Reform the way nursing homes paid



By Matthew Hisrich
Guest columnist

Is Ohio paying for nearly 13,000 empty nursing home beds through Medicaid, or do nursing homes only get paid for actual people in their beds? As it turns out, sides of the debate may be telling the truth - state government does not literally pay for any empty beds, but that doesn't mean that nursing homes aren't getting money for having them. The issue boils down to how facilities ate reimbursed for the populations they serve, and how Ohio attempts to assist nursing homes with fluctuating occupancy.

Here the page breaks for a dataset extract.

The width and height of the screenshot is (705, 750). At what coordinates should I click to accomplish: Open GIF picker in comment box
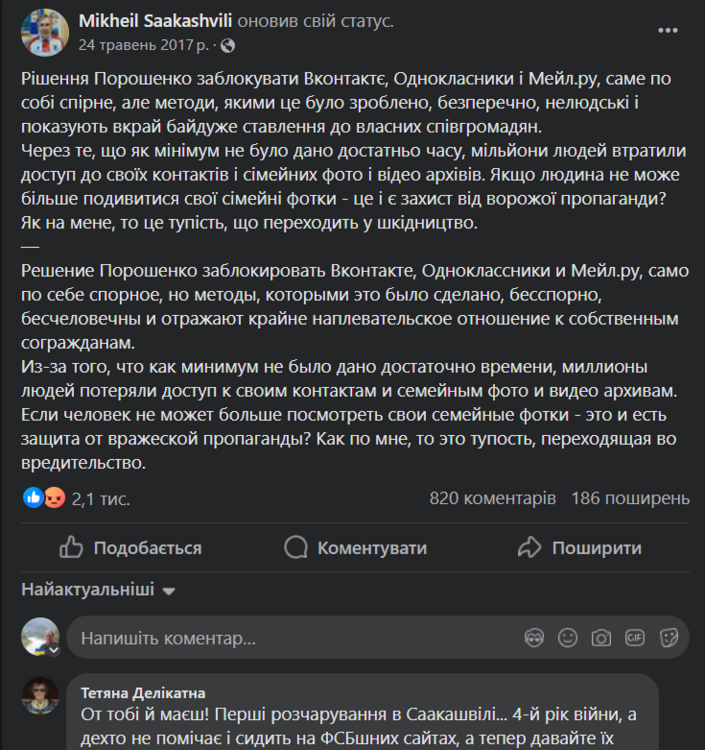pyautogui.click(x=635, y=637)
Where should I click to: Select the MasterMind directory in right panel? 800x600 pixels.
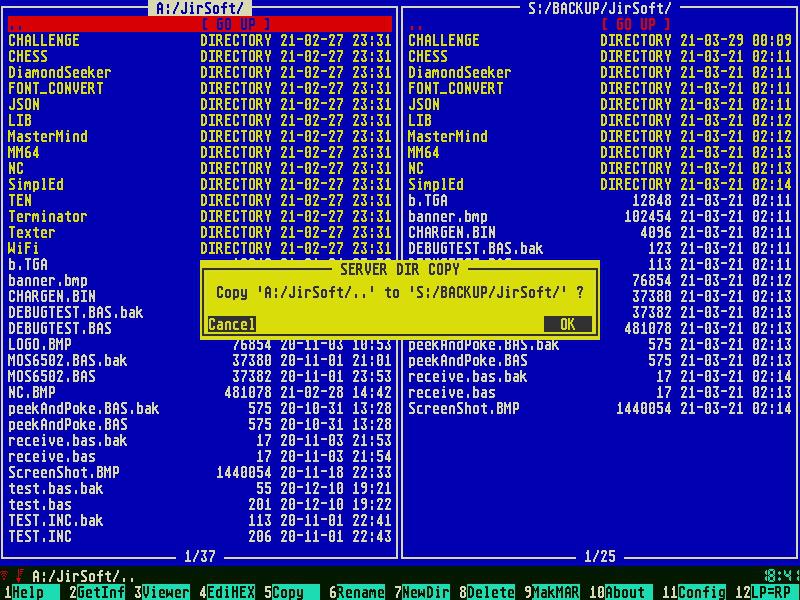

For example, let's assume that a nursing home has 100 beds and 100 occupants. This facility is at full capacity, and gets funding through the state accordingly. The next day, one of the residents decides that she's not so happy there and leaves to go to another nursing home. Now there's an empty bed.

While Ohio only pays for full beds, it does pay more for a full bed if the bed next to it is empty. In this case, that means the nursing home's remaining 99 beds received a slightly higher rate of return from the state. This method of reimbursement was created to ease the transition of losing residents in a business that is not only capital intensive but faces a population that fluctuates significantly.

At issue, though, is whether allowing this subsidy to continue down to 85 percent for indirect costs, as opposed to, say, 95 percent, ends up giving the wrong incentives to nursing home operators. Since 1983, for example, the number of empty beds in Ohio has doubled. As well, with higher rates paid as occupancy drops to such a degree, the current system is biased against nursing homes that are at full or nearly full capacity.

The state should take a serious look at how nursing home reimbursement rates may distort decisions and lead to less efficient and more costly outcomes. If the occupancy floor had been set at 95 percent in 2001, for instance, the state would have saved roughly $8 million in capital costs and $35 million in indirect costs.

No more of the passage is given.